• **What you have to do**
Give the data from the line with "Image resolution: width=663" through the end of the data as a numbered list, leaving out blank lines and pictures.

• **Rows**
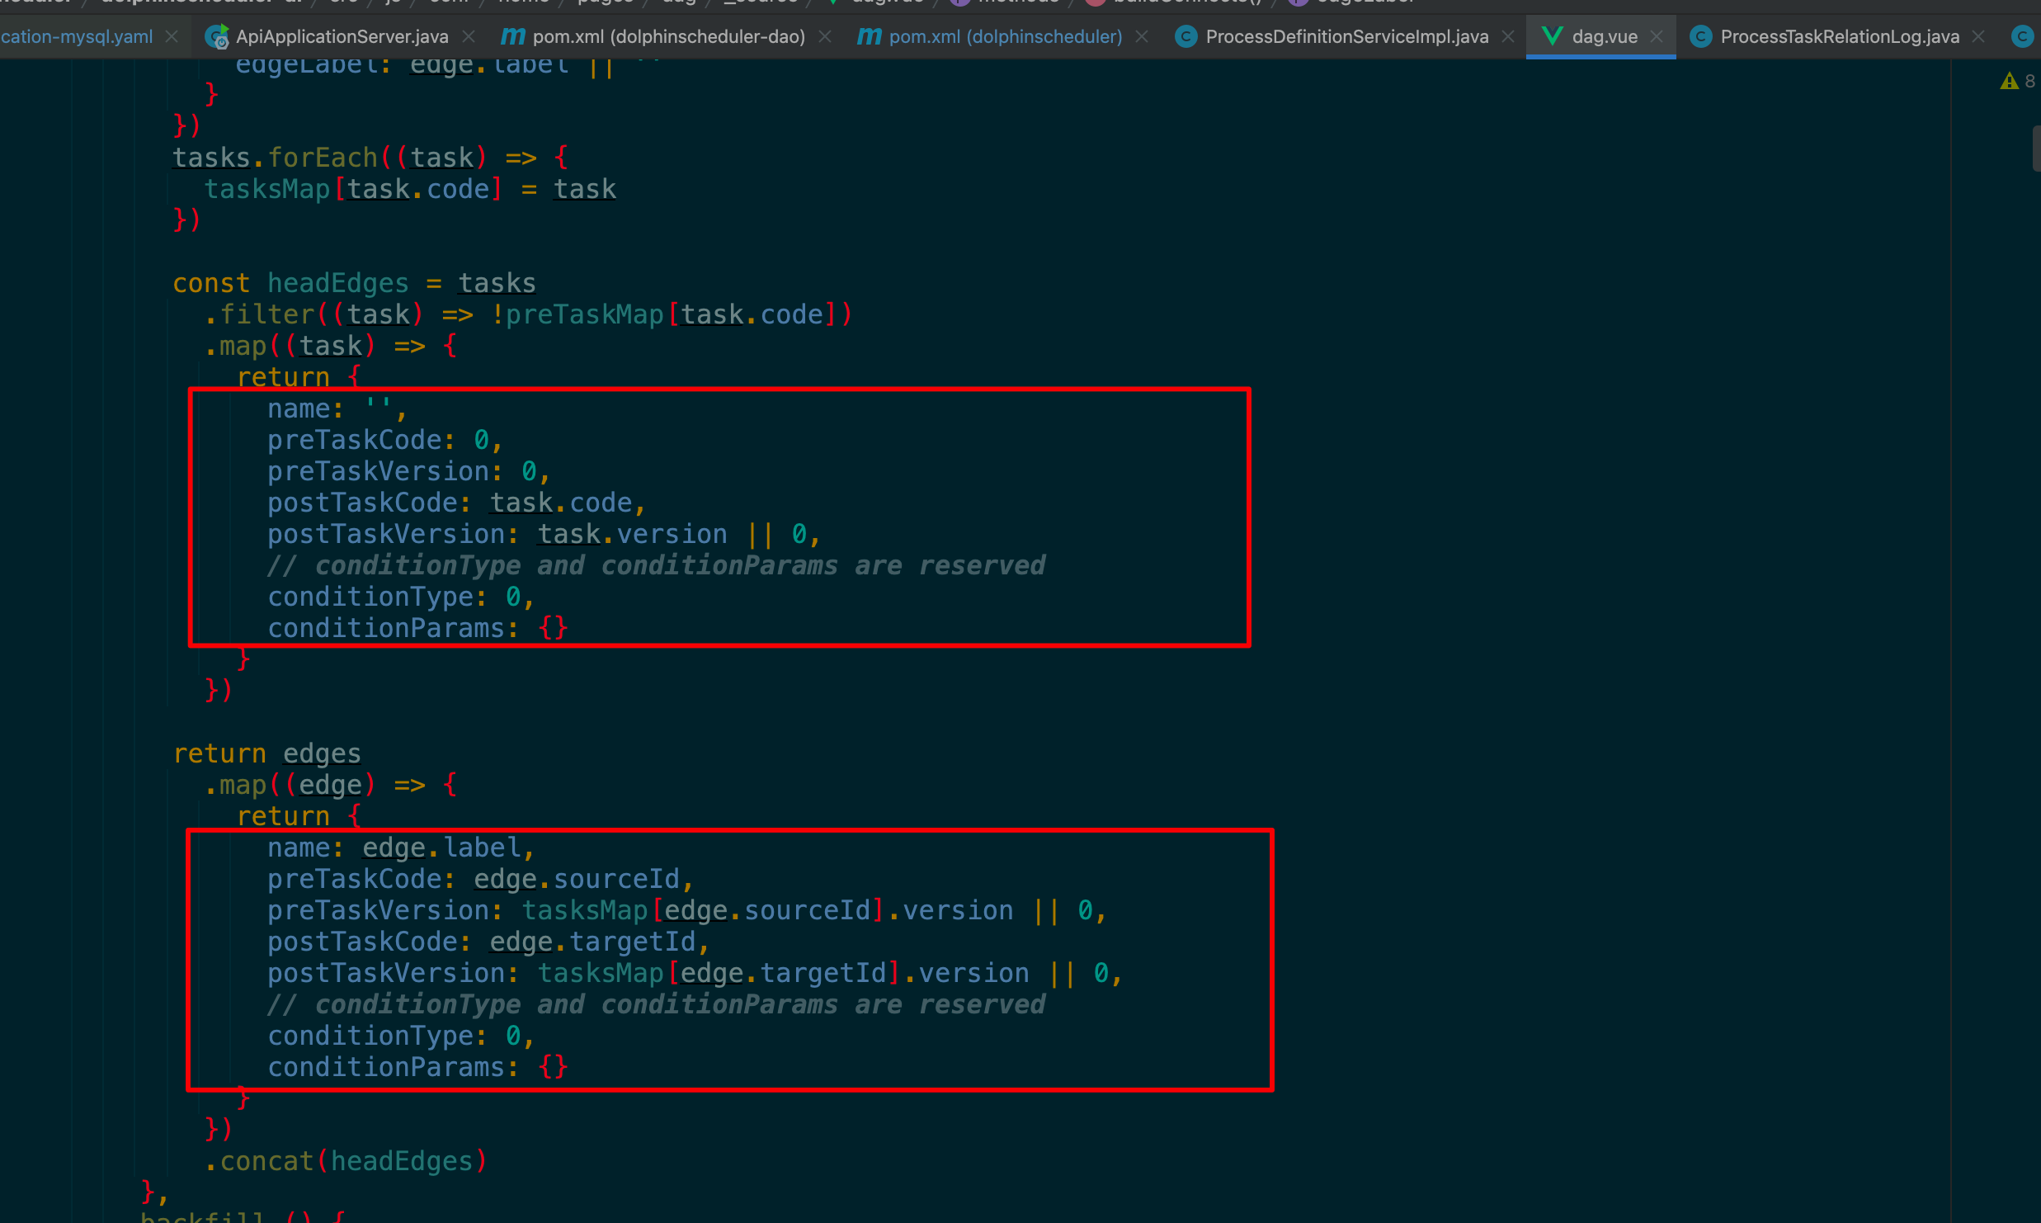Click the class icon of ProcessTaskRelationLog.java
The height and width of the screenshot is (1223, 2041).
[x=1700, y=36]

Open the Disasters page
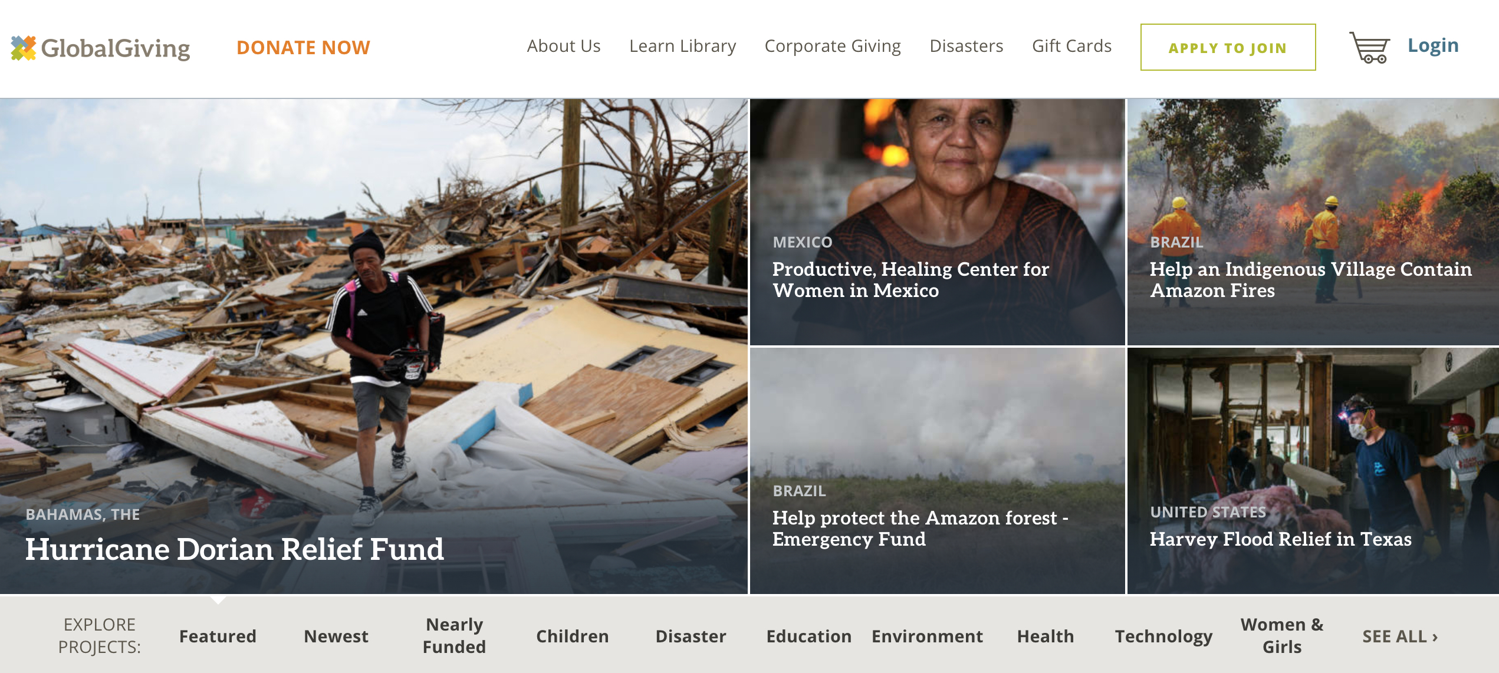(x=966, y=46)
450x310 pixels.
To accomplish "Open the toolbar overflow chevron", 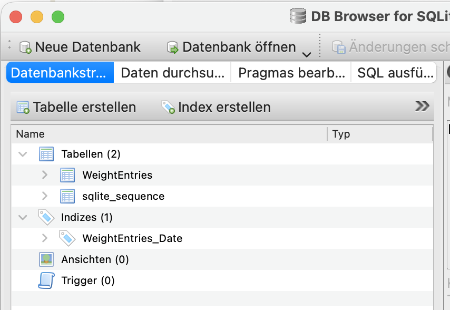I will click(422, 105).
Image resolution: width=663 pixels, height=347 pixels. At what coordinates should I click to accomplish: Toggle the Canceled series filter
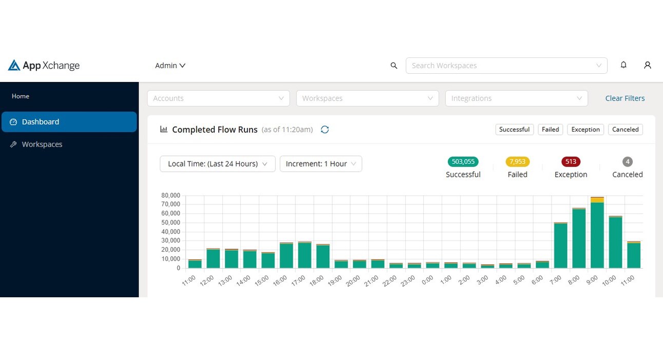click(625, 130)
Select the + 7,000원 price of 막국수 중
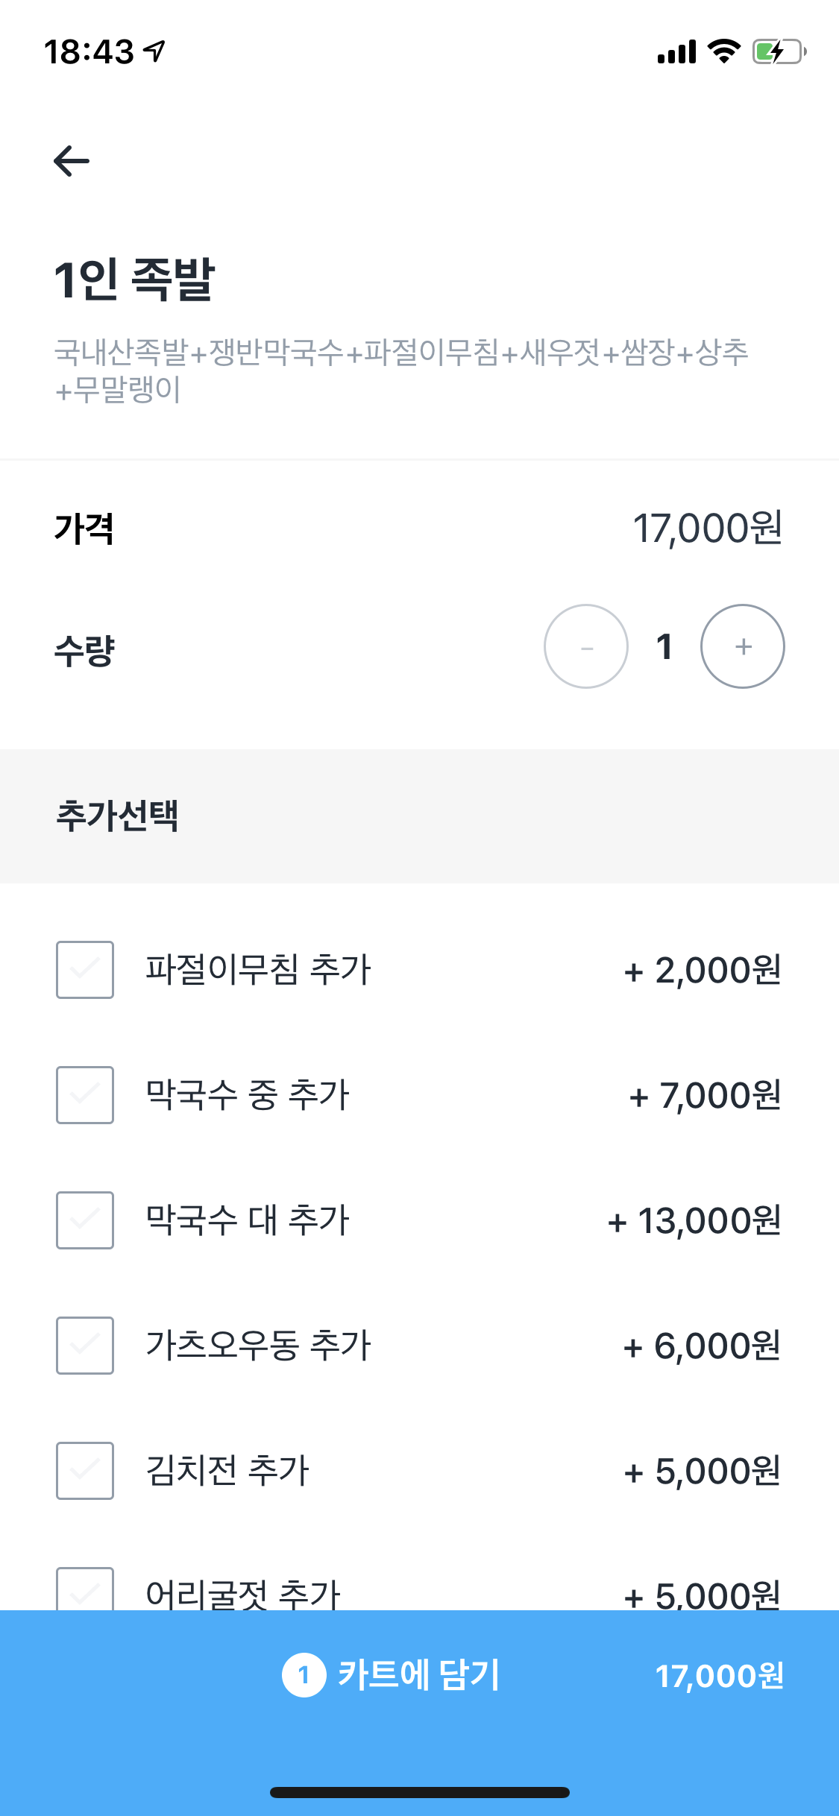The height and width of the screenshot is (1816, 839). click(x=705, y=1096)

• **Task result**
1. Image resolution: width=663 pixels, height=347 pixels. At what coordinates should I click to accomplish: Toggle the Canceled series filter
2. click(625, 130)
3. Select the + 7,000원 price of 막국수 중
4. The height and width of the screenshot is (1816, 839). click(x=705, y=1096)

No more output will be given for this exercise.